What the task asks: Return nothing but the lines from the line with "Task: Open the Windows Start menu" through the last line of the entries that follow, copied exactly and free of pictures.

[Recorded information Boundary: Start]

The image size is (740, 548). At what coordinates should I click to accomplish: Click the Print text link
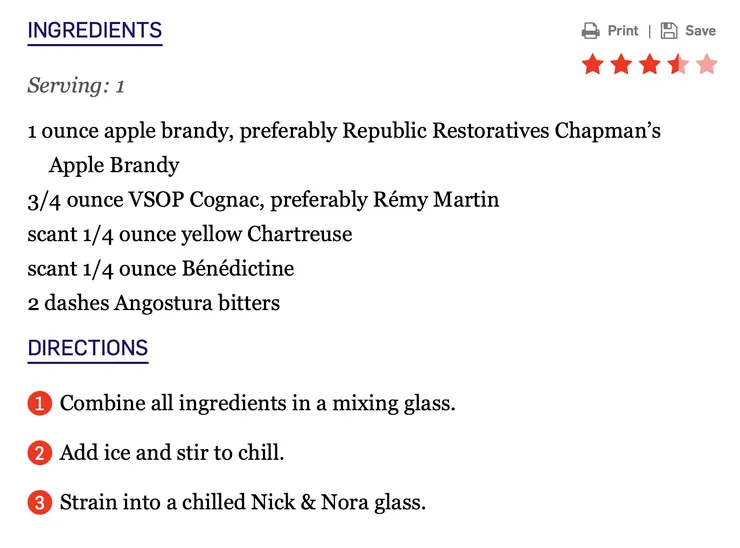click(x=622, y=31)
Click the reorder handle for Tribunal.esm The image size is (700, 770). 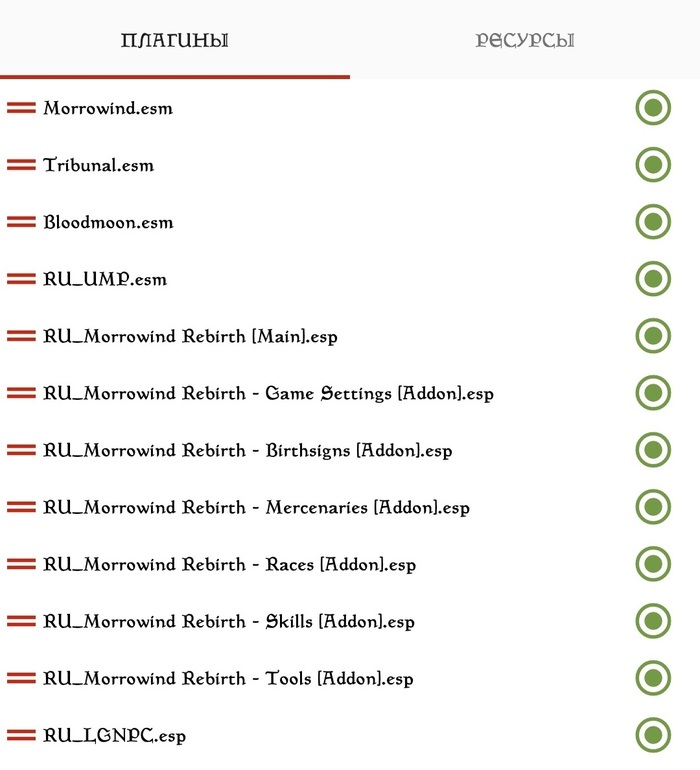pyautogui.click(x=21, y=165)
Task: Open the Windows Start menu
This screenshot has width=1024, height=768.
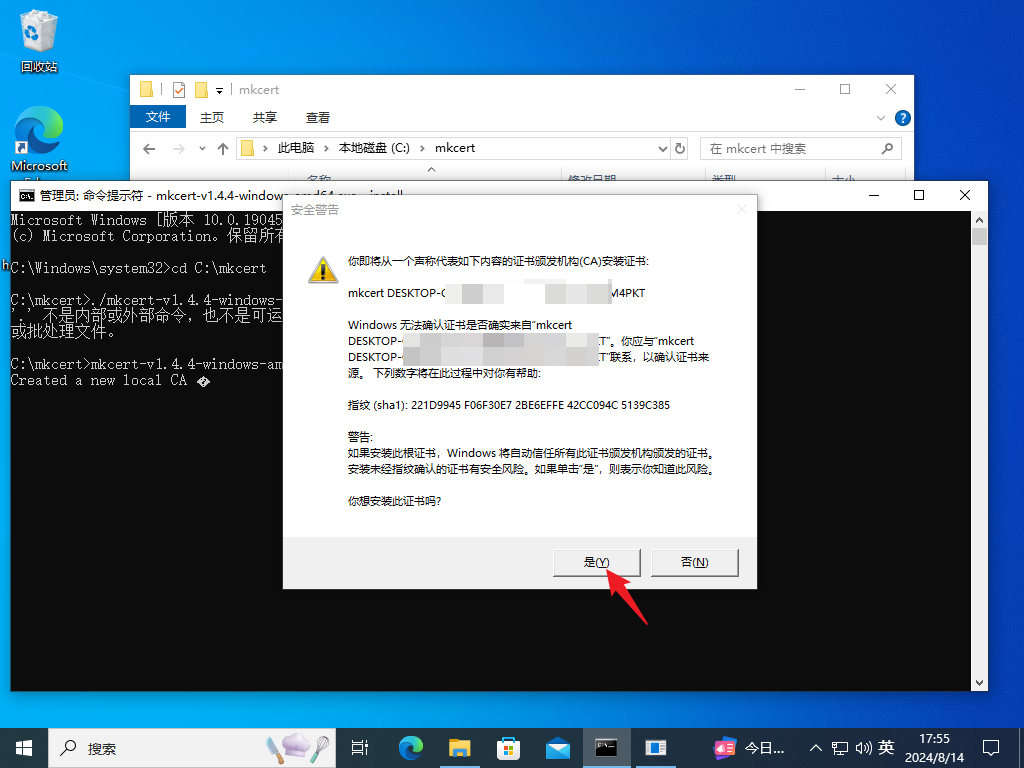Action: (24, 747)
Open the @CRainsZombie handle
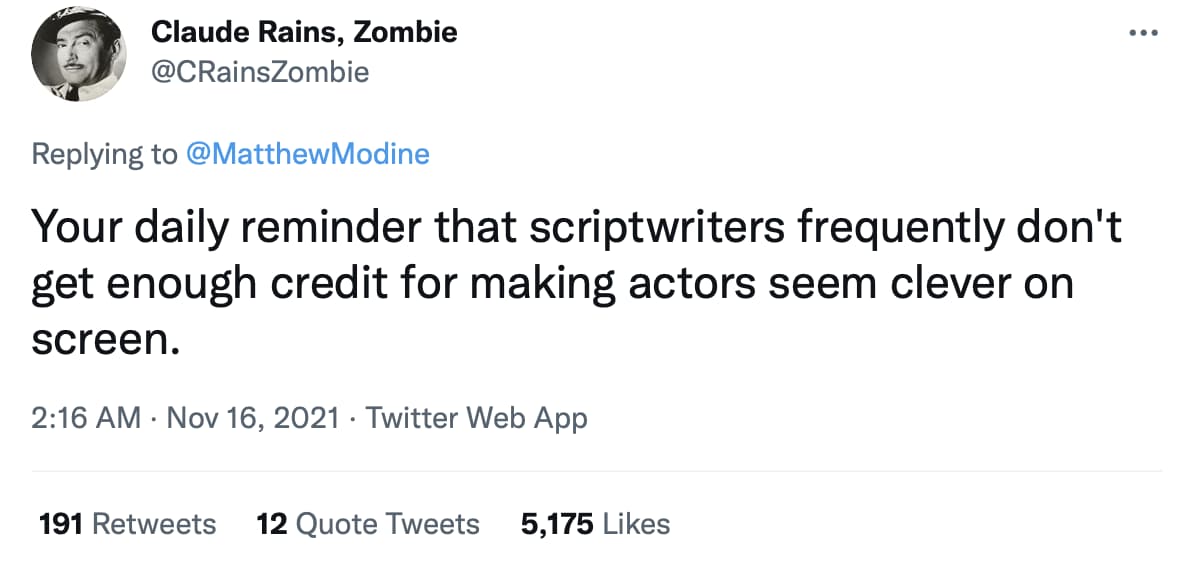Screen dimensions: 1193x574 tap(261, 72)
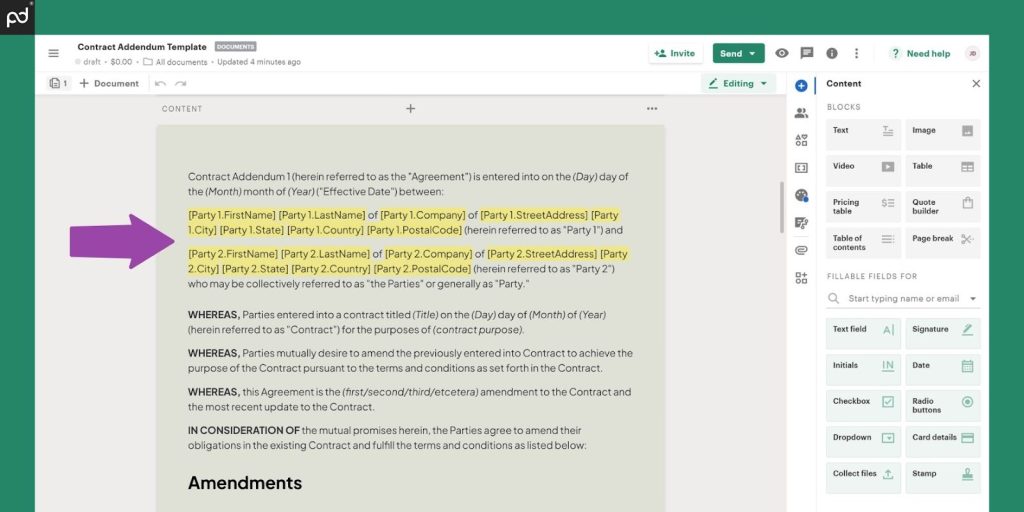Open the design palette sidebar icon
The width and height of the screenshot is (1024, 512).
point(801,195)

[Recorded information Boundary: End]

Solved problem:
Task: Open the Windows Start menu
This screenshot has width=1024, height=768.
Action: (24, 747)
Open the @CRainsZombie handle
Screen dimensions: 1193x574 tap(261, 72)
Open the design palette sidebar icon
The width and height of the screenshot is (1024, 512).
point(801,195)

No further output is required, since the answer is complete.